*EXCERPTED PASSAGE:*

....

As is usual in religious struggles, François Fénelon lost the battle in the early-modern debate over mystical prayer but is winning (for now) the war. Censured by the pope for some of his views regarding “pure love,” he has sometimes been cast as the naïve dupe of the illuminist widow Madame Guyon (“whom I have revered as a saint,” he wrote to a friend), cautiously defending her “torrential” writings on “passive” prayer and union with God.

The pendulum of reputation has swung in his favor. In theological circles, his nemesis, Jacques-Bénigne Bossuet, the formidable bishop of Meaux, seems to today’s power-sensitive an example of institutional tyranny and intellectual bigotry, while Fénelon is the humble defender of the insights of marginalized adorers of God. In popular religion, his spiritual writings have always sold well, even among Protestants, where he proved a mentor to certain strands of experiential Evangelicalism. Today, plenty of books are sold on “contemplative prayer,” and churches of all kinds offer classes on it. While Bossuet’s funeral orations are still read by French high-school students studying seventeenth-century rhetoric, it is Fénelon who is read by Christians who pray.

....

*SHORT PROBLEM A:* Pick out every line of the records that contains the word "which", treating uppercase and lowercase as different.

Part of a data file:
....

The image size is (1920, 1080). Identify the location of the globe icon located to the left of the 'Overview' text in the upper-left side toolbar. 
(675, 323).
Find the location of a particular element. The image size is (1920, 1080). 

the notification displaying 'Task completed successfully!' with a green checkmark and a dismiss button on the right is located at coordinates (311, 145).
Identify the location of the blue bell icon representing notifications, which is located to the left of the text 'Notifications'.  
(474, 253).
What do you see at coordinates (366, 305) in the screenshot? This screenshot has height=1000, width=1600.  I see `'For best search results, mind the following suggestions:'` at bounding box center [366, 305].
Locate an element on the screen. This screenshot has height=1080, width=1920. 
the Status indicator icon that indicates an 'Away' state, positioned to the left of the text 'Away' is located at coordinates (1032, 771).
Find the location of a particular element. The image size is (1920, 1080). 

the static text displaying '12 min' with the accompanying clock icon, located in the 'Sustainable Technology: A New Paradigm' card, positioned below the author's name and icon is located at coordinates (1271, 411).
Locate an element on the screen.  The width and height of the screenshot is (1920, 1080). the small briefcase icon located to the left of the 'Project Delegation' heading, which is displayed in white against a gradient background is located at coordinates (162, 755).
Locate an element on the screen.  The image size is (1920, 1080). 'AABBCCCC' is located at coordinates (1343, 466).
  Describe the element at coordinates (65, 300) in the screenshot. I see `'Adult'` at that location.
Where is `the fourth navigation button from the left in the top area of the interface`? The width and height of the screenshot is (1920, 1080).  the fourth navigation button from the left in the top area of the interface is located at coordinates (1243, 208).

....

*SHORT PROBLEM B:* Reproduce the passage on Fénelon word for word, starting at "The pendulum of" and ending at "Christians who pray.".

*EXPECTED OUTPUT A:*
Identify the location of the blue bell icon representing notifications, which is located to the left of the text 'Notifications'.  
Locate an element on the screen.  The width and height of the screenshot is (1920, 1080). the small briefcase icon located to the left of the 'Project Delegation' heading, which is displayed in white against a gradient background is located at coordinates (162, 755).

*EXPECTED OUTPUT B:*
The pendulum of reputation has swung in his favor. In theological circles, his nemesis, Jacques-Bénigne Bossuet, the formidable bishop of Meaux, seems to today’s power-sensitive an example of institutional tyranny and intellectual bigotry, while Fénelon is the humble defender of the insights of marginalized adorers of God. In popular religion, his spiritual writings have always sold well, even among Protestants, where he proved a mentor to certain strands of experiential Evangelicalism. Today, plenty of books are sold on “contemplative prayer,” and churches of all kinds offer classes on it. While Bossuet’s funeral orations are still read by French high-school students studying seventeenth-century rhetoric, it is Fénelon who is read by Christians who pray.